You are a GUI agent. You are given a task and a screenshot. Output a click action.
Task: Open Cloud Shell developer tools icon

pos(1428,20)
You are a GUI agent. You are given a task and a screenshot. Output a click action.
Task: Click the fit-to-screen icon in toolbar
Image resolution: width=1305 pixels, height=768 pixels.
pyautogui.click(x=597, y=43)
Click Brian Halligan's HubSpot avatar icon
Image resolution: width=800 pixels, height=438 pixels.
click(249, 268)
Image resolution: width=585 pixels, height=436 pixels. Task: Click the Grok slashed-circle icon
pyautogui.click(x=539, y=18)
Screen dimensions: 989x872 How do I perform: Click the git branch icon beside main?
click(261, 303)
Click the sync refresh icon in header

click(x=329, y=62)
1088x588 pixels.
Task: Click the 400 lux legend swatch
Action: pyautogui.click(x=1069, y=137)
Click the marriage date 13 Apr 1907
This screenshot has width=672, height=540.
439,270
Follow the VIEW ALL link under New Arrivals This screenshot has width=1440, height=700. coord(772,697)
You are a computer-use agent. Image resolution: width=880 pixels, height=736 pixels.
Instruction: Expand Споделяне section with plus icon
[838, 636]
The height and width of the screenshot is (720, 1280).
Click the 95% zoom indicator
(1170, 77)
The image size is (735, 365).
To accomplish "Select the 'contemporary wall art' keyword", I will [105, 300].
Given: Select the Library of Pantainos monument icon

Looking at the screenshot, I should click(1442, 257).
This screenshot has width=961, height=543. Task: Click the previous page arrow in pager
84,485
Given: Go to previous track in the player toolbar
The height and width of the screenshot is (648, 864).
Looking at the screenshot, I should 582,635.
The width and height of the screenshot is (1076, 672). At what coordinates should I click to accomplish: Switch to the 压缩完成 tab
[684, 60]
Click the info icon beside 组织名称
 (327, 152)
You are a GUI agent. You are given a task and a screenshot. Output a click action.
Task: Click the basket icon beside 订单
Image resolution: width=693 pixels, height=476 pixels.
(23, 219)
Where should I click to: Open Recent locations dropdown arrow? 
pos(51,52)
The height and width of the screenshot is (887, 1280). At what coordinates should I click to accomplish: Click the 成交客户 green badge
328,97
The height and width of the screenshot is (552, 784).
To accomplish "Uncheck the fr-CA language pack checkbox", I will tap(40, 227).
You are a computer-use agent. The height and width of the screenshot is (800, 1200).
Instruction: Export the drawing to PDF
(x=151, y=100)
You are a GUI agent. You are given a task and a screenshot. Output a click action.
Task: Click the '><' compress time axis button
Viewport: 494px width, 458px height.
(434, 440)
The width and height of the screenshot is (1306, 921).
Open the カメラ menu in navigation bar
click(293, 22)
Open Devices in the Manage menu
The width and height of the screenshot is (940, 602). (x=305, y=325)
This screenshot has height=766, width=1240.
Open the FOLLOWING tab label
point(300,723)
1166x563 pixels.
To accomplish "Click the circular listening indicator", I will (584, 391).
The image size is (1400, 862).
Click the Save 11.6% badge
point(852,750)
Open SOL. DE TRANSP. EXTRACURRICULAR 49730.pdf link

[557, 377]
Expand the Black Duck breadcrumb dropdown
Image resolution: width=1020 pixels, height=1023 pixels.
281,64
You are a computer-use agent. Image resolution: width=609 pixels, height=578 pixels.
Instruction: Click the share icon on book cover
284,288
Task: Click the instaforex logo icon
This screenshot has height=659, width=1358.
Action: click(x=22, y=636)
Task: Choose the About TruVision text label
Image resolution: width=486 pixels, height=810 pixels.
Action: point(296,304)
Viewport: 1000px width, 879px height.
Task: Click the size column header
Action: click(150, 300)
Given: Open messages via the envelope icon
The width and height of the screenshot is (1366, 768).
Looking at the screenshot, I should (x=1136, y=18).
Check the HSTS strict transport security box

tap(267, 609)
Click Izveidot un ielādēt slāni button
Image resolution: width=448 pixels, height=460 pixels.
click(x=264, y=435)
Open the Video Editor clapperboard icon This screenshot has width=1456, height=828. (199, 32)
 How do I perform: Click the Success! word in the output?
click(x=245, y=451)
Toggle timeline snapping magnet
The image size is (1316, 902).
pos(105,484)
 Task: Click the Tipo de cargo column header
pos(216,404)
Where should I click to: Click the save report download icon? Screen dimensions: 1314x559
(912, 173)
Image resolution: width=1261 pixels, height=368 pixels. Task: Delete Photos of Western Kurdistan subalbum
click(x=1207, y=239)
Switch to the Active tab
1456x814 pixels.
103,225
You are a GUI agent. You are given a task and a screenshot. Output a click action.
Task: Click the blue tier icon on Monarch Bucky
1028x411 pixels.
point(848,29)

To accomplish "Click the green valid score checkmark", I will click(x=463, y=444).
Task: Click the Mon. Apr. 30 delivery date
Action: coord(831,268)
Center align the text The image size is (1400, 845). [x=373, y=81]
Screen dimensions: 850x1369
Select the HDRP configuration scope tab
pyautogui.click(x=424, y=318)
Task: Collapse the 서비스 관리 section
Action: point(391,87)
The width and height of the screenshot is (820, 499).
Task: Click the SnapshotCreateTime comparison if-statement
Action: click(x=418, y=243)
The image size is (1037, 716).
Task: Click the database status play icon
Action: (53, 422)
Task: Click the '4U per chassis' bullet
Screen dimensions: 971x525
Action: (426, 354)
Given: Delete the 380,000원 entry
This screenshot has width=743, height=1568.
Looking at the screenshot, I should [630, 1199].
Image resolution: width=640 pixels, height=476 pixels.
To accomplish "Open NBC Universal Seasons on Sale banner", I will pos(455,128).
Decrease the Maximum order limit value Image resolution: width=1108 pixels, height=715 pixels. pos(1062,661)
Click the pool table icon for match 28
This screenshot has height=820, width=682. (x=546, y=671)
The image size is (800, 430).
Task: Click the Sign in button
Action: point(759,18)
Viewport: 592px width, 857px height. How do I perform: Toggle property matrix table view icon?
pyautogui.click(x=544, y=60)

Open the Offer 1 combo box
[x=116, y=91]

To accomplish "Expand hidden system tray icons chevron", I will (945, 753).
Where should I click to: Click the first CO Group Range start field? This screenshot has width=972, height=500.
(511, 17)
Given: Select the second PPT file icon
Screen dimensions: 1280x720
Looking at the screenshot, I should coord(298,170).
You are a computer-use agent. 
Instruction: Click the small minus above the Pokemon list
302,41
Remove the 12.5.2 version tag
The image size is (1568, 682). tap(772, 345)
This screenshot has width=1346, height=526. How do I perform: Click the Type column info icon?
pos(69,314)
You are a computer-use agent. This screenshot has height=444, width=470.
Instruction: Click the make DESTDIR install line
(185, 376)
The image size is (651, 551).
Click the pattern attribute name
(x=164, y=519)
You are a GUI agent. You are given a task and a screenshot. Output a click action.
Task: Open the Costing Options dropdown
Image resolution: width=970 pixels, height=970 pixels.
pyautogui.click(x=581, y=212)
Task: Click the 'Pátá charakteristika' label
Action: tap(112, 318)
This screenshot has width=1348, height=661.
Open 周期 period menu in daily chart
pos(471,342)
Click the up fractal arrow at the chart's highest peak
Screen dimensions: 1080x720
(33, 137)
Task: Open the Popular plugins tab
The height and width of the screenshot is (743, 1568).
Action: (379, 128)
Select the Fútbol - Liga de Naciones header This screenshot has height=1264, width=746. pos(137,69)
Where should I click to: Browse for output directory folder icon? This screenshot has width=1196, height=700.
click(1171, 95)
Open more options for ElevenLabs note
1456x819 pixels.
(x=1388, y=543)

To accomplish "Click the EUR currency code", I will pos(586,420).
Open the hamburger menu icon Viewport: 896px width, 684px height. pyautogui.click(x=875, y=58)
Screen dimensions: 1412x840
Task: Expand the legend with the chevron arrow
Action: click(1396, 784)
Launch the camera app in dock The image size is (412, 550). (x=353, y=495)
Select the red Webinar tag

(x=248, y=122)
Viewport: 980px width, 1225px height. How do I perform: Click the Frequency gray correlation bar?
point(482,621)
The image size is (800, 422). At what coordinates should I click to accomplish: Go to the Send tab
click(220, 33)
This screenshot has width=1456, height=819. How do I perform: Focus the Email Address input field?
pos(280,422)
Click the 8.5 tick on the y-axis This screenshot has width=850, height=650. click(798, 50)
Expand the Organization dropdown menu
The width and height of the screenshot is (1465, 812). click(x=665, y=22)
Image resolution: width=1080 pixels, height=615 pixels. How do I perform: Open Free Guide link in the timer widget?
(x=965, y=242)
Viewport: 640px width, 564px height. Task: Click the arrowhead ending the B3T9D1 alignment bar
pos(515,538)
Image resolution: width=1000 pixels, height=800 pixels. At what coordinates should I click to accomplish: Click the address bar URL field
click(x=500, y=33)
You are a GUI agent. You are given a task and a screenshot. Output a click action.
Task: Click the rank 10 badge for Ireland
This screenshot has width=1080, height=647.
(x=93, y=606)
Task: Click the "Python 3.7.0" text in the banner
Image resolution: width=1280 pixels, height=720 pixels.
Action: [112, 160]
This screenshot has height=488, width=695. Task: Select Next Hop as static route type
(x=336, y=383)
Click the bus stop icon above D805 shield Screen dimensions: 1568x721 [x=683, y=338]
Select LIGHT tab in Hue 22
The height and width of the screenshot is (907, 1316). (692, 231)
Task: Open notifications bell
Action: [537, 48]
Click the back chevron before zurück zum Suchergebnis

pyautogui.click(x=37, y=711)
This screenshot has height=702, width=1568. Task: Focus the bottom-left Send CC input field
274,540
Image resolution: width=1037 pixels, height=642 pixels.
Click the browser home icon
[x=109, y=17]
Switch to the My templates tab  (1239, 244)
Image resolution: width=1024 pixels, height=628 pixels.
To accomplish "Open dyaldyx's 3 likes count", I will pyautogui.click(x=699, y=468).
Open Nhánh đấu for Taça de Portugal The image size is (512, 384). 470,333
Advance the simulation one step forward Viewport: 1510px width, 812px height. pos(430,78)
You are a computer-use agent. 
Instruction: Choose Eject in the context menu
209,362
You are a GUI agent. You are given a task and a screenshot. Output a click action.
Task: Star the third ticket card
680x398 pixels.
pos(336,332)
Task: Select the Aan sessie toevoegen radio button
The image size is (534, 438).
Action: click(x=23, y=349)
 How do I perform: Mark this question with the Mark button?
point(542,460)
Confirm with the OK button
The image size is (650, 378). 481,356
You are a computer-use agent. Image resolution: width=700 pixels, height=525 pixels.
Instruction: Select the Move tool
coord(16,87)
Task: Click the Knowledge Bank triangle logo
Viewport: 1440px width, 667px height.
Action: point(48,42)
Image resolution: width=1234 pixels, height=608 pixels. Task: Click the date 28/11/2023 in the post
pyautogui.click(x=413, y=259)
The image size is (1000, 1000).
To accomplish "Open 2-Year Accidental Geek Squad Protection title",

• [Description of the task]
Tally the lines of the records holding the word "axis", then give only the resulting number.

• [Response box]
2